The financial information included herein reflects all adjustments
(consisting of normal recurring adjustments) which are, in the opinion of
management, necessary for a fair presentation of the results for interim
periods. The results of operations for the three months ended March 31,
1996 are not necessarily indicative of the results to be expected for the
full year.
Certain reclassifications have been made to the three months ended
March 31, 1995 financial information to conform to the March 31, 1996
presentation. These reclassifications relate primarily to a change of
expense from cost of real estate sold to selling, general and
administrative in order to make the Company's financial statements more
comparable to other home building companies.
2. NOTE PAYABLE, BANKS:
--------------------
The Company's amended and restated loan agreement provides for a
revolving credit facility of $90.0 million.
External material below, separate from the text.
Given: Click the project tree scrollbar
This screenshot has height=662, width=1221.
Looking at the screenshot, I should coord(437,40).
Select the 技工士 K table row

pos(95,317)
Up to $10 million of this
facility may be used to issue standby letters of credit. This credit
facility matures on June 30, 1997 and is collateralized by mortgages and
security interests on substantially all of the Company's property and
assets. Borrowings under the credit facility bear interest at the prime
commercial rate of interest of the lead bank except that $15.0 million of
borrowings bore interest at 7.1% per annum through August 27, 1995.
On March 19, 1996, the Company amended its revolving credit facility.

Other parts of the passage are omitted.